「ウォーキング・デッド:デッド・シティ」シーズン3第3話:予想外の展開へ…新たな移住者たちが上陸
今週のウォーキング・デッド

荒廃したニューヨークを舞台に「ウォーキング・デッド」の人気キャラクター、マギーとニーガンのその後を描くドラマ「ウォーキング・デッド:デッド・シティ」シーズン3。第3話「移住者」では、マギーたちのコミュニティーに大量の移住者がやってきたことで、予想外の事態が発生する。(文・平沢薫)
※ご注意:本記事はネタバレを含みます。「ウォーキング・デッド:デッド・シティ」シーズン3第3話をまだ観ていない方はご注意ください。
医療ドラマのような混乱と緊迫感
やはり、思った通りの大混乱が勃発した。前話のラストで、マギー(ローレン・コーハン)とレナータ(エイミー・ガルシア)が自由の女神像に明かりを灯したのを見た人々が、大人数でボートに乗って島に到着した。しかし、予想外だったのは、彼らが2つの敵対する集団だったことだ。
そのため、マギーたちのコミュニティーを襲撃するより前に、彼ら同士で襲い合い、ケガ人が148人も発生。医師ルイス(ラウル・カスティーロ)と、彼から医学を学んでいる最中のマギーの息子、ハーシェル(ローガン・キム)を中心に、コミュニティーの人々は移住者のケガの治療に忙しくなる。
その状況の緊迫感は、まるで救命医療ドラマの雰囲気。治療の間にも、何度も停電が発生し、何か不具合が起きているのではないかと気にかかる。ここで、ウォーカーの斬新なシーンも登場。病室で死んだ患者がウォーカーになり、他の患者を襲うという描写は初めてではないか。
「ウォーキング・デッド」にはなかった新たな解決法
そんな状況でも、2つの移民の集団が対立し合うので、現実的なニーガン(ジェフリー・ディーン・モーガン)は、2集団のリーダーを戦わせ、勝った方のみ受け入れるという方法を提案するが、マギーもレナータもそれを拒否し、新たな方法を見つける。2人は、セントラルパークに大量の草刈り鎌を用意して、移民の人々に「このカマで殺し合ってもいい。または、このカマで土地を耕し、一緒に生きていくこともできる」と提案。すると、人々はカマを手に取り、雑草を刈り始めるのだ。

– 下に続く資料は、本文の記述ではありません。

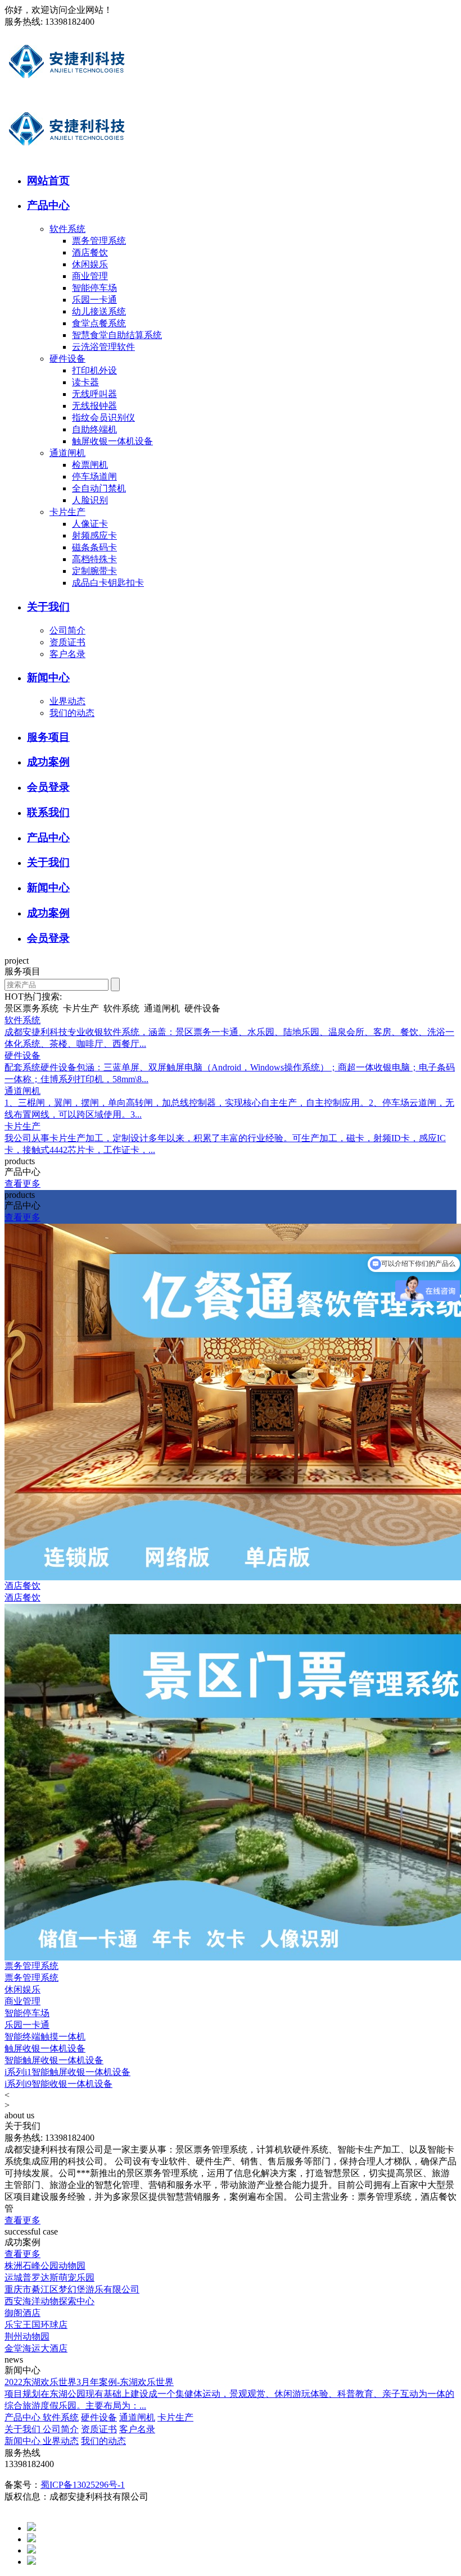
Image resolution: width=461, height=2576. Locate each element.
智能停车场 (94, 288)
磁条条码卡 (94, 547)
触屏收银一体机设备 (112, 441)
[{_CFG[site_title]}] (66, 92)
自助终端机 (94, 429)
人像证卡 (90, 523)
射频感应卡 (94, 535)
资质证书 (67, 642)
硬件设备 (67, 358)
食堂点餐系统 (99, 323)
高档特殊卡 (94, 559)
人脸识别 (90, 500)
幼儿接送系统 (99, 311)
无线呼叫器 (94, 394)
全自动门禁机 (99, 488)
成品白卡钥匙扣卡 (108, 582)
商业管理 (90, 276)
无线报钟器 (94, 406)
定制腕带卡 (94, 571)
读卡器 (85, 382)
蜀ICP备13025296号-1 (82, 2485)
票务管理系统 (99, 240)
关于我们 (23, 2429)
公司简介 (67, 630)
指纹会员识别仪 (103, 417)
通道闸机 (67, 453)
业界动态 (67, 701)
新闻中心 (23, 2441)
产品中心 (23, 2417)
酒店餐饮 (90, 252)
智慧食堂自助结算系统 (117, 335)
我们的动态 (71, 713)
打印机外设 (94, 370)
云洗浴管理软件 (103, 347)
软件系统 (67, 229)
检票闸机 (90, 464)
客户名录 (67, 654)
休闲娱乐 (90, 264)
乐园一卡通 (94, 299)
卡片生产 (67, 512)
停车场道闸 (94, 476)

こういう展開は「ウォーキング・デッド」史上初ではないだろうか。これまでのこの世界では、ほとんどの場合、新たな集団同士が遭遇すると、どちらか一方を倒すことになってしまった。レナータが彼らに語る、「生き延びるだけでは足りない。生き続けていくには、助け合うことが必要だ」というのは正論だが、これまでは人々の意識も資源も、それを実践するだけの余裕がなかった。今回の結末は、この世界での人間の生活が新たな段階に入ったことを痛感させる。
そういう混乱の中にも、しみじみするシーンもあった。それは、患者の治療に熱中する息子ハーシェルの姿を見て、マギーが獣医だった父ハーシェル(スコット・ウィルソン)の姿を思い出し、2人の姿を重ねるシーンだ。2人とも、医学の知識で人々を助けようとするところは共通なのだ。
マギーの父ハーシェルは、シーズン4で総督(デヴィッド・モリッシー)に殺され、演じた俳優ウィルソンは2018年10月6日に没したが、マギーも「ウォーキング・デッド」ファンも、彼のことは忘れていない。マギーが息子ハーシェルに贈る懐中時計は、かつて父ハーシェルがその父から受け継ぎ、マギーの夫となったグレン(スティーヴン・ユァン)に与えたものだ。彼の死後はマギーが持ち、一時はヒルトップで妊娠中のマギーを手助けしていたイーニッド(ケイトリン・ネイコン)に与えたが、彼女の死後はマギーが持っていたのだろう。こうして歴史は引き継がれていく。
ウォーカーが「愛している」!? 予想外のラスト
さて、移民たちが一緒にセントラルパークを耕すことになり、これでひと段落なのかと思っていたら、ラストに思わぬ出来事が待っていた。
ニーガンと一緒にバーで暮らすディラード(ジミ・シンプソン)の精神的な病は、思ったより根が深いようだ。前回、彼がたった一人で暮らす孤独な生活の中で「ウォーカーの言葉がわかる」という妄想を持つようになったことが分かったが、今回、ニーガンが襲われた時にウォーカーを倒したので、ここから回復に向かうのかと思われた。
ところが、ラスト、彼がウォーカーと一緒に暮らしていることが判明する。このウォーカーが「愛している」と言う(※ディラードにはそのように聞こえる)のは、彼のかつての恋人なのだろうか。このウォーカーの存在が、不幸な出来事を招きそうで、イヤな胸騒ぎがする。